D'où vient vraiment cette peur
La peur de la solitude est souvent la plus forte : l'image de soi seul à une table de restaurant, dans un dortoir entouré d'inconnus. Ce que l'expérience dit invariablement : les moments de solitude existent, mais ils sont courts. Les voyageurs solo ont tendance à rencontrer plus de monde, pas moins — justement parce qu'ils sont seuls et naturellement plus ouverts. La peur de l'imprévu ("et si je rate mon train ?") est réelle. Mais les imprévus sont souvent la partie la plus mémorable du voyage. Le train raté qui t'a fait passer une nuit incroyable dans une ville que tu ne prévoyais pas. L'auberge décevante où tu as rencontré les meilleures personnes du séjour. La peur du regard des autres ("voyager seul, ça n'est pas un peu triste ?") reflète une vision complètement décalée de la réalité. Dans les auberges de jeunesse européennes, la majorité des voyageurs sont solos. C'est la norme, pas l'exception.
Les 4 choses qui font vraiment peur — et les réponses honnêtes
"Et si je me fais voler ?" — c'est possible, comme dans ta propre ville. Les précautions de base (passeport dans le casier, sac anti-vol, double carte bancaire) réduisent le risque à un niveau gérable. "Et si je tombe malade ?" — en Europe, la carte européenne d'assurance maladie (CEAM) couvre les soins dans tous les pays de l'UE. "Et si je me retrouve sans argent ?" — deux cartes de deux banques différentes + un peu de cash = 15 minutes de préparation qui éliminent 95% du risque. "Et si je m'ennuie ?" — tu ne t'ennuieras pas. Mais si ça arrive : sors, marche, entre dans le premier café qui t'attire, parle à quelqu'un.
Comment faire le premier pas concrètement
Commence petit : un week-end dans une ville à 3h de chez toi, deux nuits en auberge. Suffisant pour expérimenter ce que ça fait. Réserve avant de te décider : acheter le billet d'abord — une fois que c'est réservé, la logistique prend le dessus sur l'appréhension. Contacte ton hébergement à l'avance : un simple email "c'est mon premier voyage solo, des conseils pour l'arrivée ?" — les équipes des auberges répondent toujours.

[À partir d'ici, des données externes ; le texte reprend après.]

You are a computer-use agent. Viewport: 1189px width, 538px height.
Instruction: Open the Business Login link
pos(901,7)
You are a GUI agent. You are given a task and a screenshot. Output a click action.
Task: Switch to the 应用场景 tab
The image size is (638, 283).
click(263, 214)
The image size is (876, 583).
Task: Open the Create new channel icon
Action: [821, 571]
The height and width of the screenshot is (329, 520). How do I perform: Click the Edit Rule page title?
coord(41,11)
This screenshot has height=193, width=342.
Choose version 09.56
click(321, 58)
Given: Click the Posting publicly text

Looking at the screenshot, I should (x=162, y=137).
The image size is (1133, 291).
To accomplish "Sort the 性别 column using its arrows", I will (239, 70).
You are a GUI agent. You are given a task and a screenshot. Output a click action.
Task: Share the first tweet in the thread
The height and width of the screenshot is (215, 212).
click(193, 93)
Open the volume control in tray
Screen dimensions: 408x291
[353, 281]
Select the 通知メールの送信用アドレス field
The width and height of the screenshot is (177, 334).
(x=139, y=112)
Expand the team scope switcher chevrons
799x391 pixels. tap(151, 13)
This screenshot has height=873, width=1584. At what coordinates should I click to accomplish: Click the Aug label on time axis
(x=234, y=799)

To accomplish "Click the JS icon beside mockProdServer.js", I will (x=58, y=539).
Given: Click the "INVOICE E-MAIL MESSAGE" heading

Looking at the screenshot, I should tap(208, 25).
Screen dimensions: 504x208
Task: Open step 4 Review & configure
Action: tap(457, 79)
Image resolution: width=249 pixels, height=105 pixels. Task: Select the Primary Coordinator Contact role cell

Utilise HollyFriends dès l'arrivée : check-in dans ton hébergement sur l'app et rejoins le groupe des jeunes qui séjournent là. La solitude de l'arrivée — souvent le moment le plus difficile — disparaît quand tu réalises qu'il y a d'autres voyageurs à deux couloirs de toi.
Ce que presque tout le monde dit au retour
"C'était plus simple que je le croyais." "Je suis fier(e) de moi." "Je recommence." Cette phrase revient avec une régularité frappante chez ceux qui ont osé partir malgré la peur. La peur avant de voyager seul ne t'informe pas sur ce que le voyage sera. Elle t'informe sur ce que tu n'as pas encore fait. Ce n'est pas la même chose.